Государство как единый и единственный актор мировой политики теряет прежнюю роль. Но на его место приходят не только надгосударственные образования, но и мощные частные группы интересов, то есть на самом деле частные лица.
Сплошь и рядом мы читаем и слышим, что некое государство затевает некий крупный и рискованный проект (в том числе военную экспедицию на другой край света) в интересах некой группы экономических интересов, некой корпорации, а значит, в интересах крупнейших акционеров (проще говоря, конкретных собственников) данной корпорации.
Это не левацкое преувеличение, унаследованное от советской прессы 1970-х. Нравится нам это или нет, исповедуем мы левосоциалистические или, наоборот, праволиберальные (как автор этих строк) убеждения, необходимо признать: масштабы расслоения поистине изумительны. Доходы отдельных корпораций превосходят валовой внутренний продукт отдельных стран, а налоги, взимаемые с отдельных физических лиц, превосходят отдельные государственные бюджеты. Частные лица, обладающие подобной экономической мощью, вряд ли стоят в стороне от политики, вряд ли воздерживаются от конвертации своего экономического влияния в политическое.
Государство как суверен является всего лишь одним из игроков на национальной бирже – и не более того. А государство как субъект международного права – лишь одним из актеров на всемирной сцене.
Являясь соперником групповых и частных интересов, государство в принципе может и проиграть.
С чем связана эрозия единого национального интереса, который скреплял государство и примирял конфликтующие группы интересов?
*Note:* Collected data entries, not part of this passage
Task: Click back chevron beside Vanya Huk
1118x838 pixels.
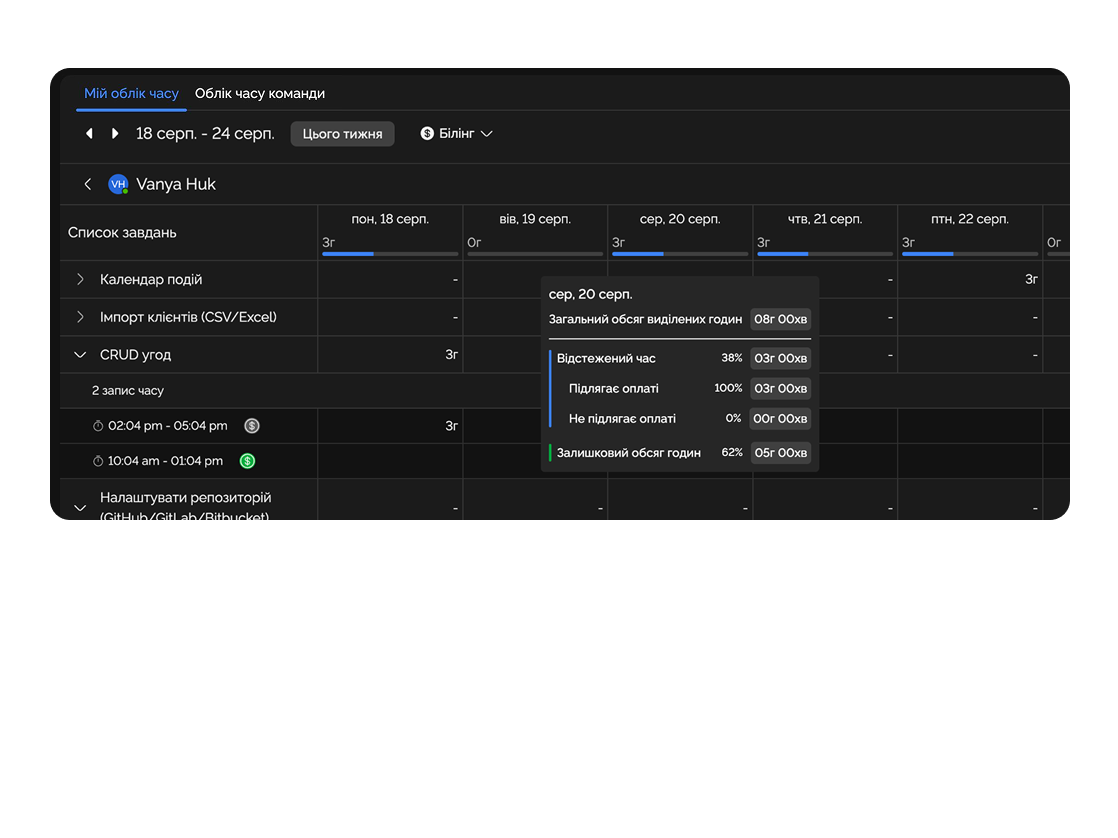Action: point(88,184)
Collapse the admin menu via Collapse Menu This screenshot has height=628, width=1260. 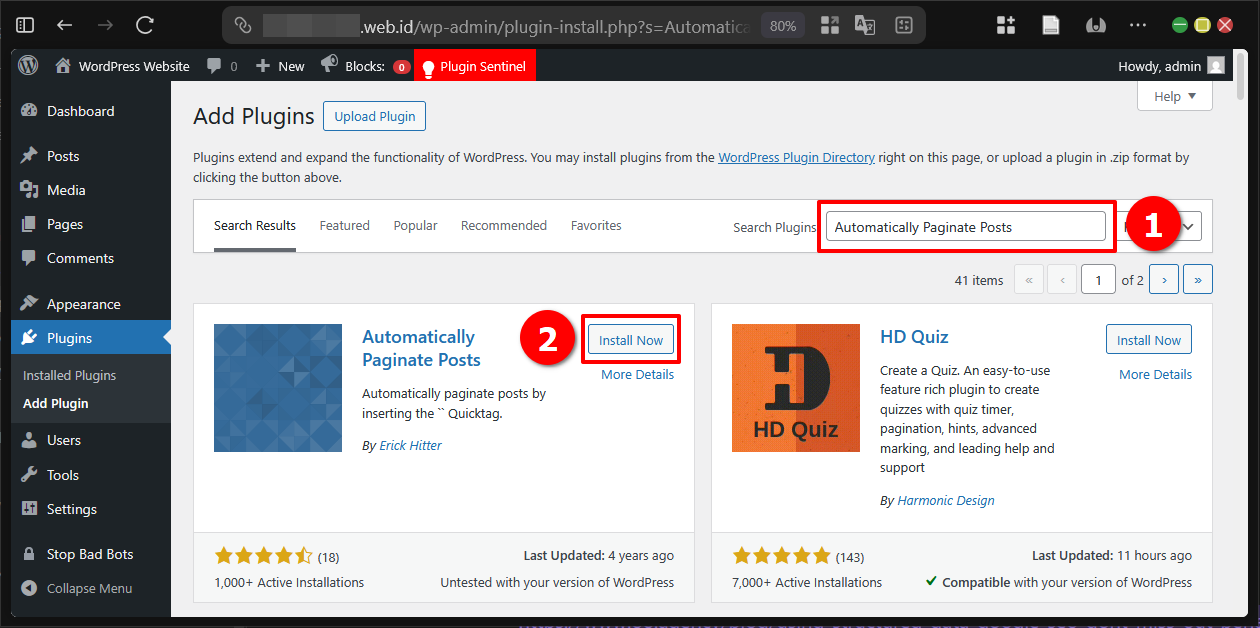click(x=89, y=588)
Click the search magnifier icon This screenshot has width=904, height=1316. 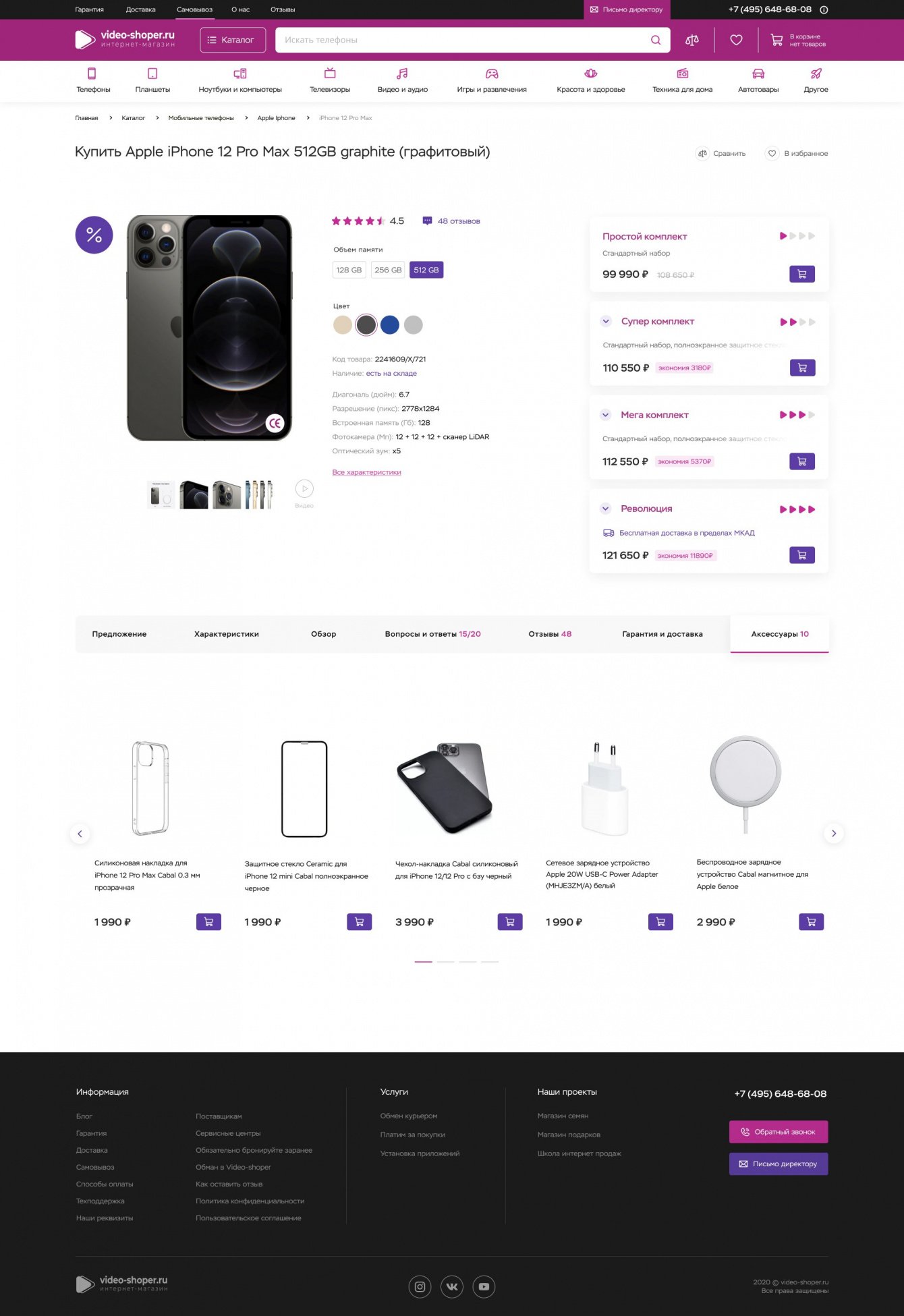(x=655, y=40)
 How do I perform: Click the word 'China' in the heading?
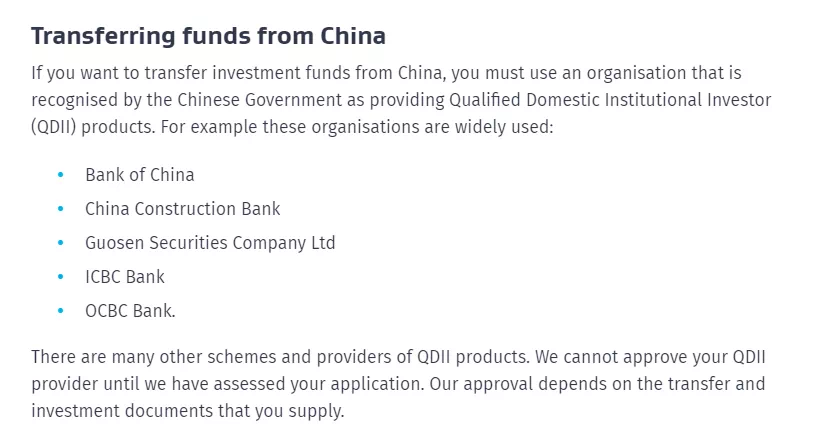(x=353, y=36)
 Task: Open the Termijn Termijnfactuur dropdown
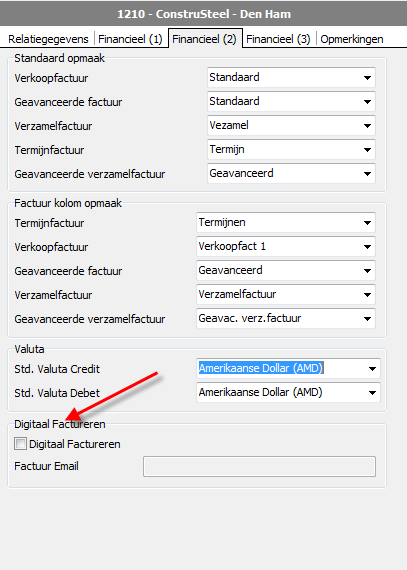[291, 149]

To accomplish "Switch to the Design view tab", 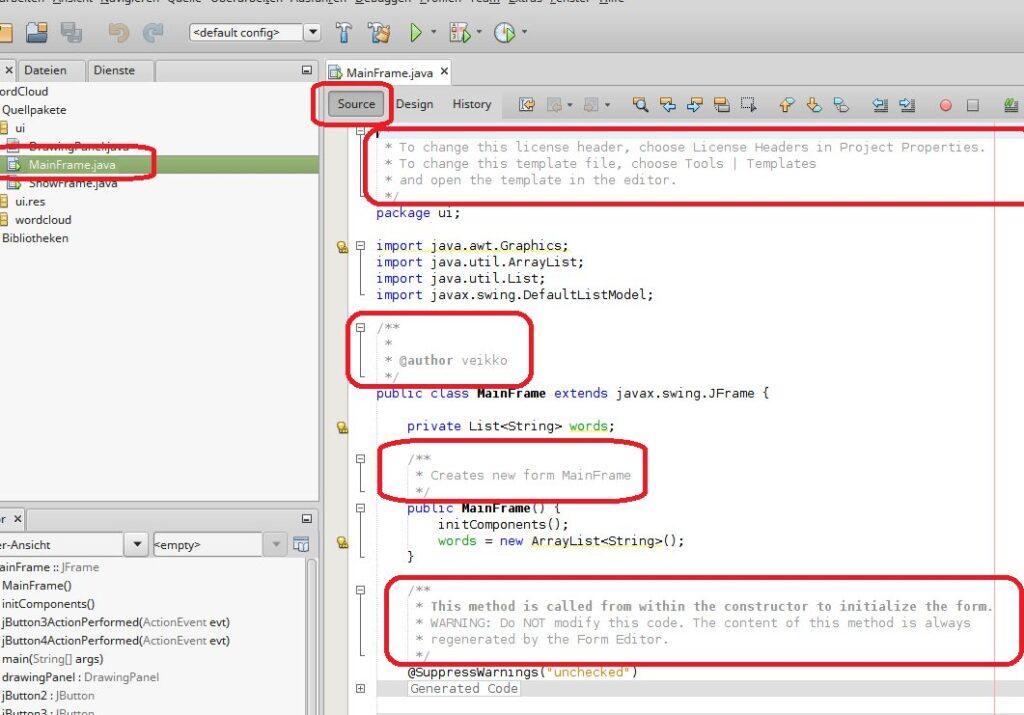I will click(x=414, y=104).
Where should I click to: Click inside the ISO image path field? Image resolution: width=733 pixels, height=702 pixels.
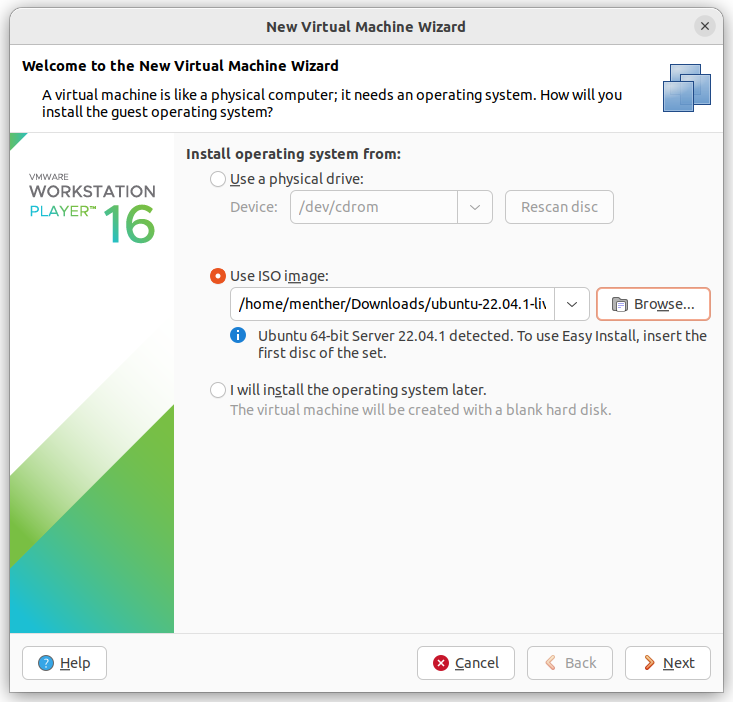click(x=393, y=304)
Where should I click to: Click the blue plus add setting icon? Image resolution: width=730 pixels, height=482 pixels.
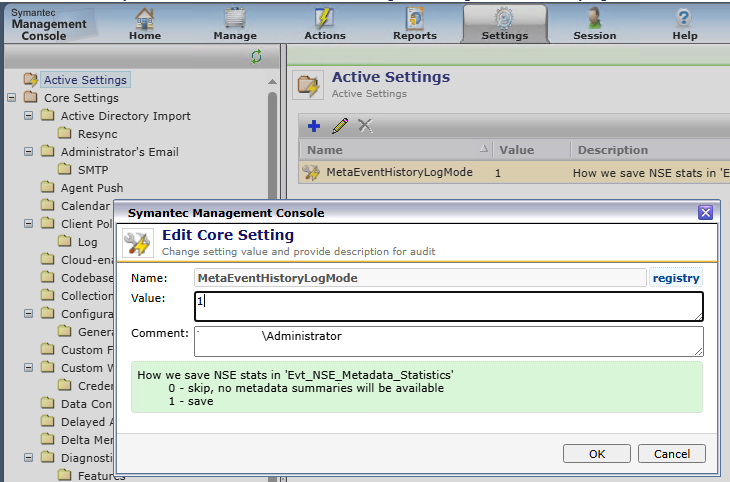(x=313, y=126)
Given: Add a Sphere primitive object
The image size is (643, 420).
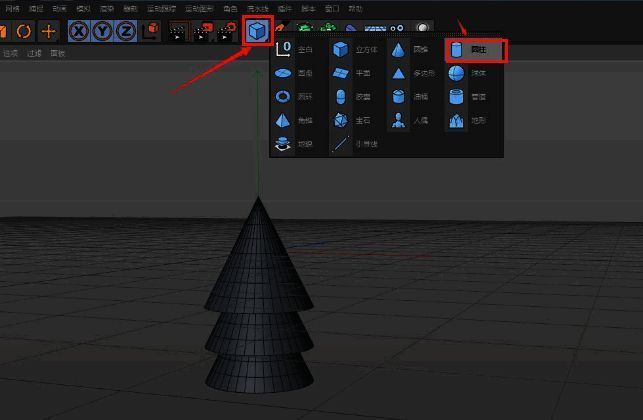Looking at the screenshot, I should (x=457, y=73).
Прежде всего с радикальными изменениями структуры занятости. В условиях массовой однотипной занятости, как это было начиная с середины XIX и до конца XX века, поведение государства существенно влияло на благосостояние большинства. Удачные или неудачные войны, крупные государственные экономические проекты могли радикально улучшить или ухудшить жизнь всех и каждого.
В условиях постмодерной дробной занятости, в условиях множественных источников дохода личная экономическая ситуация не связана непосредственно с изменениями государственной политики. Скорее она связана с условиями найма на данном – чаще всего небольшом – частном предприятии; связана с личной преданностью своему боссу.
А при чем тут коррупция?
Я обещал сказать, почему коррупция вполне органично входит в этот пакет изменений. А вот почему.
Интересы общества и государства давно перестали быть основой социального поведения людей. «Жила бы страна родная»? Как бы не так. Главным мотивом становится личный интерес. Эгоизм, проще говоря.
Но не тот, старинный, по Адаму Смиту, «эгоизм булочника и мясника», окультуренный законом, религией и массой социальных условностей, а чистый, свободный от предрассудков. Прямо-таки голый: не можешь заработать – воруй. Но – соблюдай лояльность тем частным лицам, которые уже обладают собственностью и властью.
А на более высоких этажах социальной рефлексии возникает как бы феодальная идеология: то, что сотня семейств будет бессрочно управлять страной, а сословные перегородки будут все крепче, – это воспринимается не как пощечина демократическим идеалам, а как желанная стабильность, как великое наследие монархии и крепостного права.
Это, конечно, неприятно. Но такова реальность, и нам в ней жить. Вернее, мы в ней уже живем, но все еще жмуримся.